Bionik: So haften Spinnfäden bombenfest

Bionik: So haften Spinnfäden bombenfest

Wenn sie ihre Netze spinnen, sichern sich Spinnen mit einem besonderen Faden ab. Kieler Bioniker haben aufgedeckt, wie diese Sicherheitsfäden auf Oberflächen haften.

Rasterelektronenmikroskopische Aufnahme einer Haftscheibe (grün), die auf einem Blatt (grau) gesponnen wurde.
Rasterelektronenmikroskopische Aufnahme einer Haftscheibe (grün), die auf einem Blatt (grau) gesponnen wurde.

Spinnenfäden sind ein faszinierendes Naturmaterial: sie sind leicht und fein, und dabei enorm belastbar und reißfest. Materialforscher wollen den strukturellen Aufbau und die Bauweise dieser Fäden in Detail verstehen. Bioniker aus Kiel haben dazu die Haftfähigkeit und die Zugfestigkeit einer speziellen Seide von fünf verschiedenen Spinnenarten untersucht. Diese werden von Spinnen genutzt, um den eigentlichen Faden mit Untergründen zu verankern. Dabei haben sie herausgefunden, dass insbesondere der Untergrund einen großen Einfluss auf die Haftfähigkeit der Fäden hat. Die Kieler Forscher berichten im Fachblatt Journal of the Royal Society Interface (2014, Online-Vorabveröffentlichung).

Das Team von Stanislav Gorb beschäftigt sich mit der funktionellen Analyse von tierischen Oberflächen: Warum halten Geckofüße an der Wand? Warum scheuert die Schlangenhaut nicht durch, während sich die Schlange vorwärts bewegt? Neuestes Studienobjekt der Kieler Wissenschaftler sind Spinnenfäden: Der sogenannte Sicherheitsfaden wird von Spinnen zum Absichern, Abseilen und für die Rahmenstruktur des Netzes verwendet. Die Fäden werden mit so genannten Haftscheiben auf Untergründen und an anderen Fäden befestigt. Die Haftscheibe entsteht bei rotierenden Bewegungen der Spinnwarzen und wird in einem speziellen Gittermuster aufgetragen.

Haftscheibe hält Stand

Die Forscher um Gorb analysierten, wie Haftscheiben auf verschiedenen Untergründen halten. „Dafür haben wir die Spinnen auf Glas, Teflon und auf das Blatt eines Bergahorns gesetzt, wo sie jeweils Haftscheiben hinterließen. Dann haben wir durch Zugversuche die Kräfte gemessen, die nötig waren, um die Haftscheiben vom Substrat zu lösen“, erklärt Co-Autor Jonas Wolff. Auf Glas hafteten die Spinnenfäden so gut, dass sie rissen, bevor es zu einer Ablösung kam, so Wolff weiter. Auf Teflon dagegen lösten sich die Haftscheiben komplett ab, hafteten aber immer noch so gut, dass sie in den meisten Fällen ein Vielfaches des Spinnengewichtes halten konnten. „Auf der Blattoberfläche ist die Klebekraft schließlich soweit herunter gesetzt, dass sich die Haftscheibe in den meisten Fällen komplett ablöst“, ergänzt Wolff.

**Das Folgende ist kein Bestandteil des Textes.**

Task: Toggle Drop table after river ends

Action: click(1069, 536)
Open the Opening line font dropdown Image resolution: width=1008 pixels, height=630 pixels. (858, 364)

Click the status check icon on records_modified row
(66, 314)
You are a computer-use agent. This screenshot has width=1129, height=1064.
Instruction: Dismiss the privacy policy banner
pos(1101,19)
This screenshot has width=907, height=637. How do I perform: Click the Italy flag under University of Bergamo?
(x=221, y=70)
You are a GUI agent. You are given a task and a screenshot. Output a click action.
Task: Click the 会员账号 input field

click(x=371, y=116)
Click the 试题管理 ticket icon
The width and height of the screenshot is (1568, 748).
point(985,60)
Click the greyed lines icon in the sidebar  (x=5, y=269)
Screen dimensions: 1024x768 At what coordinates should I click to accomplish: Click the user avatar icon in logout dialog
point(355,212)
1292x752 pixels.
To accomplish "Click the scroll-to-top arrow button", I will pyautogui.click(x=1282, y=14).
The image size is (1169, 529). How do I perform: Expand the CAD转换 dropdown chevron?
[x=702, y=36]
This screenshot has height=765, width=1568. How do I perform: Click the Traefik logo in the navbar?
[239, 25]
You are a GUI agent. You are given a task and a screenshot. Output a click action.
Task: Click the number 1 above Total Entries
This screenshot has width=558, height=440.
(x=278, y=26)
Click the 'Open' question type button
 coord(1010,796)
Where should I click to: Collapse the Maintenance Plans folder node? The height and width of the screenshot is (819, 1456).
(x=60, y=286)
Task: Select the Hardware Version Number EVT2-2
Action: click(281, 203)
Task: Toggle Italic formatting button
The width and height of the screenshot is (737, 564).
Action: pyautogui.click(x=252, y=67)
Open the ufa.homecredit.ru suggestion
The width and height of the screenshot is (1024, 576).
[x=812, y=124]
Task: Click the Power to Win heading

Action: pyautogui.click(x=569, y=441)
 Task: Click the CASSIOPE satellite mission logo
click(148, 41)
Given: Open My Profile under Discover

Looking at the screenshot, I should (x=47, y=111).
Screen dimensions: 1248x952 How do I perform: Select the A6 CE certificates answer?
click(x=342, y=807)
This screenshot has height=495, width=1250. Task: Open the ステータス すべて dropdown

Schlechte Haftung auf Blättern

Die Forscher erklären dieses Phänomen damit, dass Pflanzenoberflächen oft mit Mikrostrukturen und/oder Wachsen ausgestattet sind, um pflanzenfressenden Insekten das Laufen zu erschweren. Diesem Problem sind natürlich auch die Spinnen ausgesetzt, wenn sie in der Vegetation ihre Netze bauen wollen. „Wir vermuten, dass der Wettkampf zwischen Pflanze und pflanzenfressenden Insekten auch für die Spinnen einen evolutionären Druck darstellte, bessere Kleber zu entwickeln“, so Wolff weiter. Momentan untersucht das Team, wie genau die Haftscheiben aufgebaut sind und funktionieren. „Unsere Erkenntnisse könnten für die Entwicklung neuartiger hocheffizienter, ökonomischer und ökologischer Klebstoffe von großem Nutzen sein“, erläutert Projektleiter Gorb die Anwendungsmöglichkeiten, die sich aus der Forschung potenziell ergeben könnten.